Pétion-Ville, entre gloire et décadence
4 min readLe 23 septembre prochain, la commune de Pétion-Ville fêtera les 190 ans de sa fondation. Créée par un décret-loi sous la présidence de Jean-Pierre Boyer en 1831, elle appartient à la lignée des agglomérations urbaines créées après l’indépendance, pour la protection civile et la préservation des ressources stratégiques de l’État. Après avoir été un centre commercial et touristique très huppé, elle est revenue au point de départ avec une forte densité démographique. Aucune perspective pour ses 190 ans, un cri d’alarme s’impose.
Placée à une altitude de 98 mètres sur la Coupe Charbonnière, Pétion-Ville a une superficie de 165,49 km2 et comprend 6 sections communales qui sont Montagne-Noire, Étang-du-Jonc, Bellevue-Lamontagne, Aux-Cadets, Bellevue-Charbonnière et Soisson-la-Montagne. Elle est pourvue d’une rivière, de sept sources et de cinq lagons. Elle comprend 54 quartiers qui sont desservis sur le plan scolaire par deux lycées nationaux (le lycée national de Pétion-Ville et le lycée Benoit Batraville) et 4 lycées municipaux. On y retrouve la majorité des commerces, entreprises financières et hôtels de standing international d’Haïti (Kinam, Royal Oasis, Karibe, El Rancho), les conseils d’administration des banques et des grandes sociétés qui contribuent majoritairement à l’assiette fiscale.
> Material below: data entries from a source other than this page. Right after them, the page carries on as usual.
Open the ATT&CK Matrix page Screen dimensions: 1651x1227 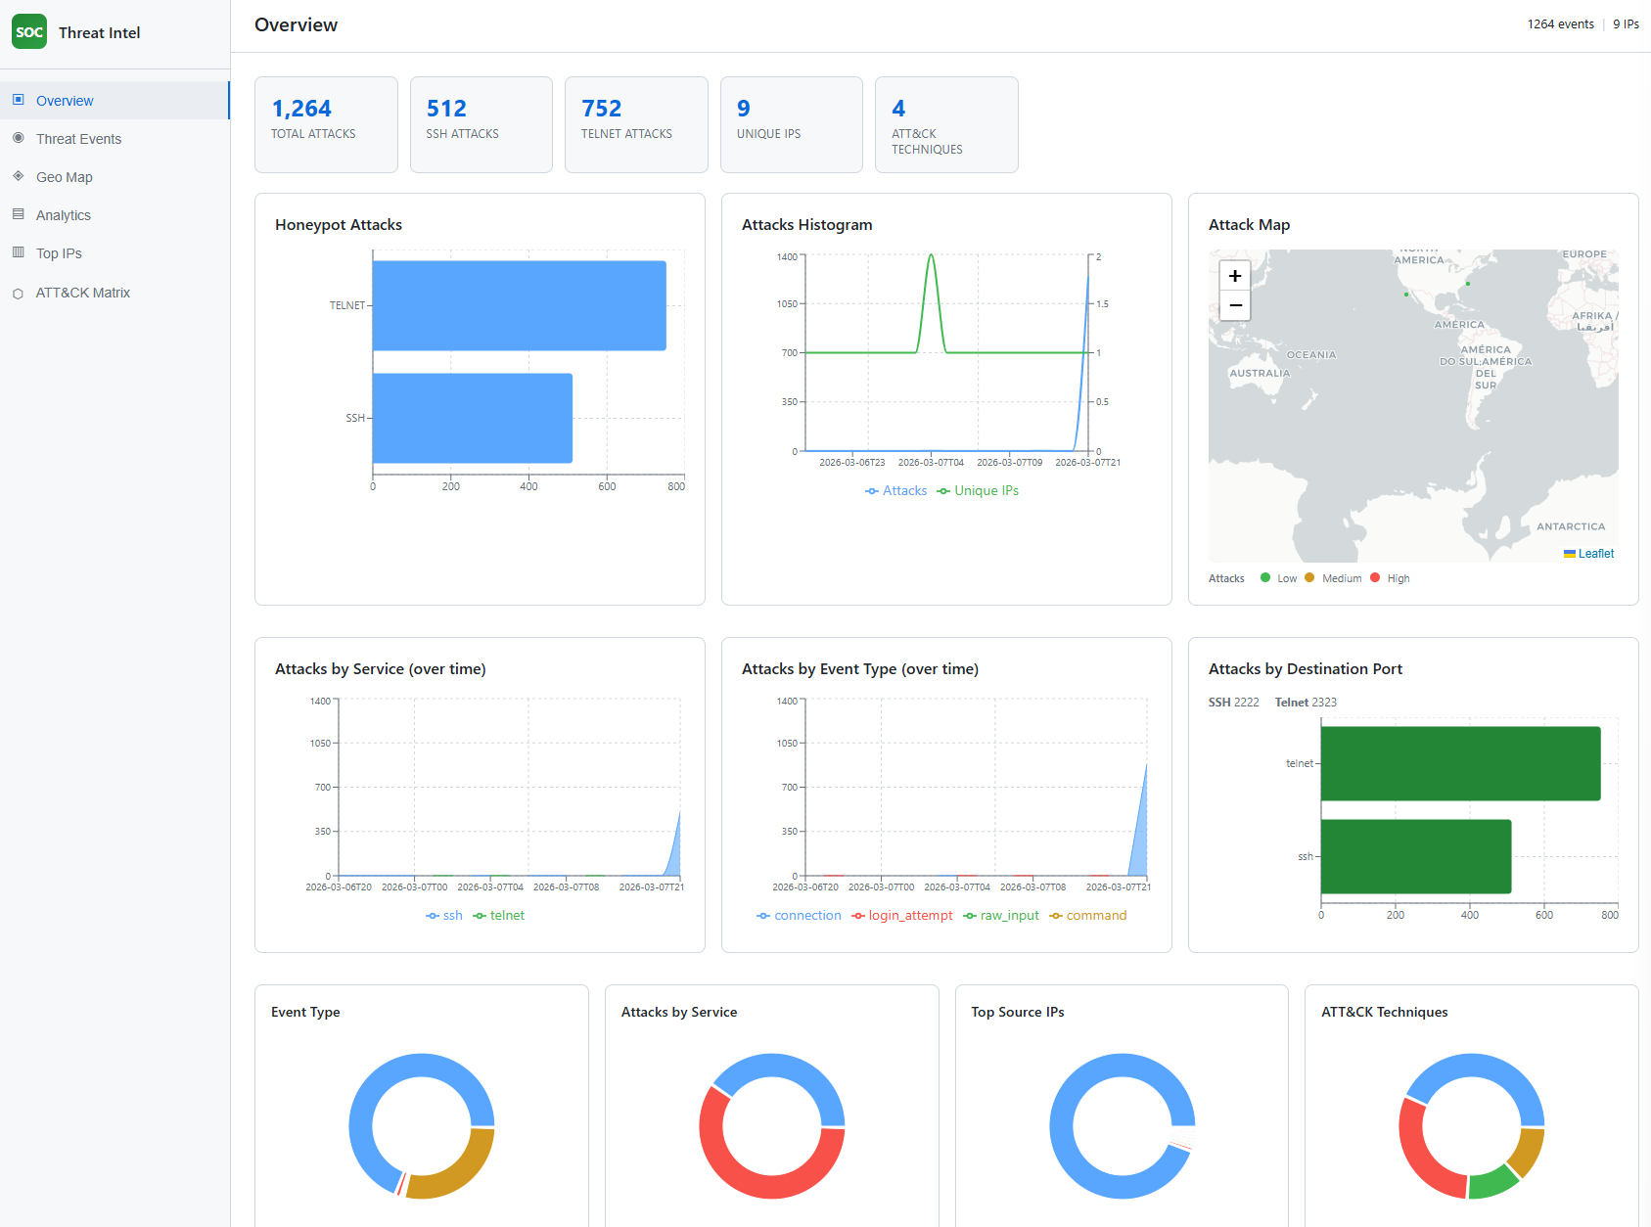tap(83, 293)
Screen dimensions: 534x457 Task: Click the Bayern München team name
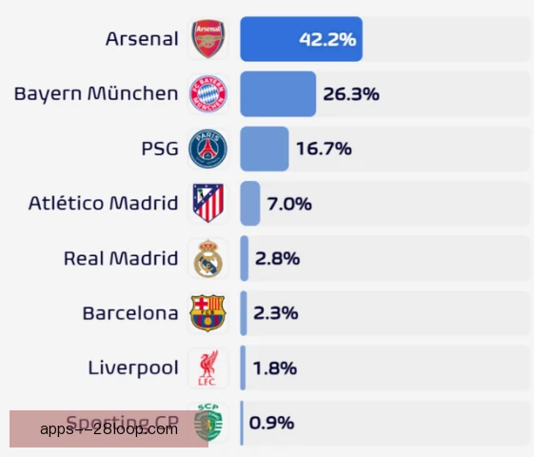coord(96,93)
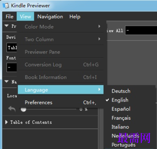Open the Navigation menu
This screenshot has height=149, width=157.
[x=50, y=17]
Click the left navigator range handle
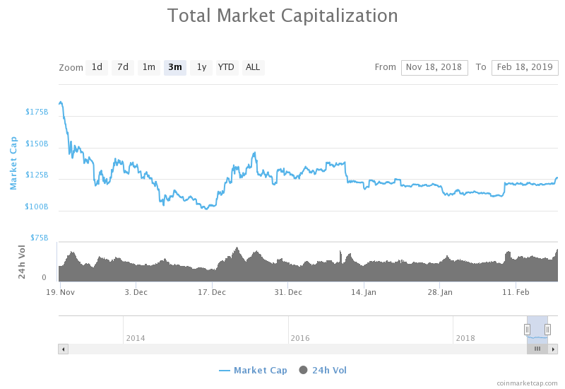The image size is (565, 389). 527,329
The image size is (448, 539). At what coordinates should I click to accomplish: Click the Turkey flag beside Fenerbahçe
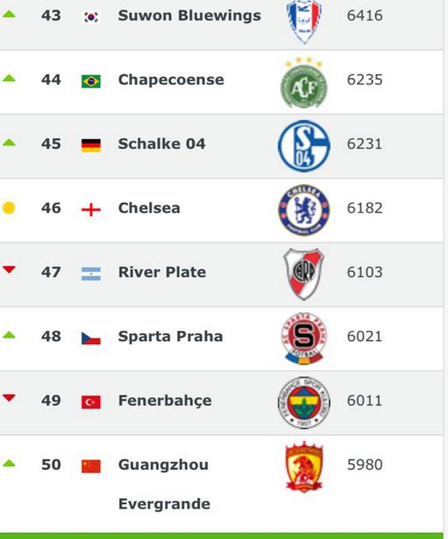point(91,403)
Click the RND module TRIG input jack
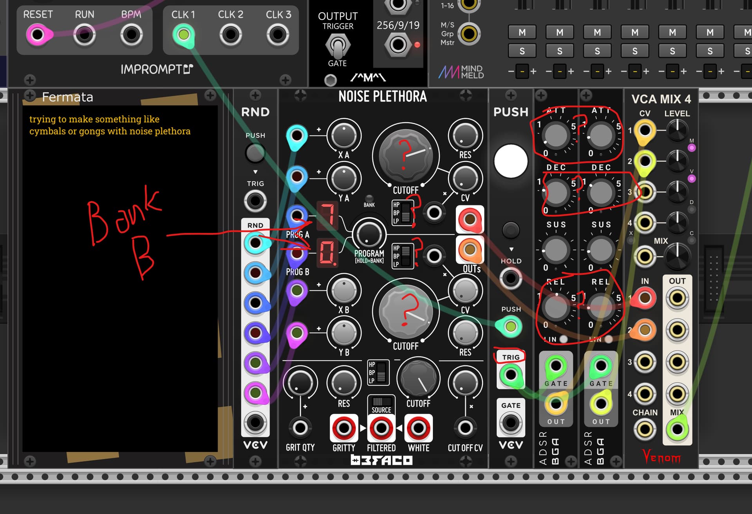The height and width of the screenshot is (514, 752). tap(255, 201)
À Pétion-Ville travaille une très large population dont les taxes et impôts alimentent une grande partie des recettes de l’État. On y trouve des restaurants pour tous les goûts : italiens (Portofino, Il Vignetto, Fior Di Latte), canadiens (le Saint-Pierre), chinois (le coin de Jacqueline), francais (La Voile, l’Observatoire de Boutilliers, la Lorraine), créole (Assiette Créole, le P’tit creux, la Réserve), américains (Michael’s modern american steakhouse, Smokey’s bar and grill, et libanais (le Beyrouth). Diverses galeries d’arts exposent des œuvres créées par des artistes locaux. La Galerie Monnin ouverte depuis 1956 ; la Galerie d’art Nader, une galerie familiale qui pratique le commerce de l’art, la Galerie Marassa, La Fondation Seguin qui tente de limiter les dégâts de la déforestation. Le tout est agrémenté d’attractions telles Presse-café pour les concerts rétro, Barak, the Groove, Mona’s Cafe plaza, le Fun House, qui partage la culture dominicaine, la brasserie du Quartier Latin, La Vinothèque pour les mordus du vin et le Regency tenu par un Mauricien.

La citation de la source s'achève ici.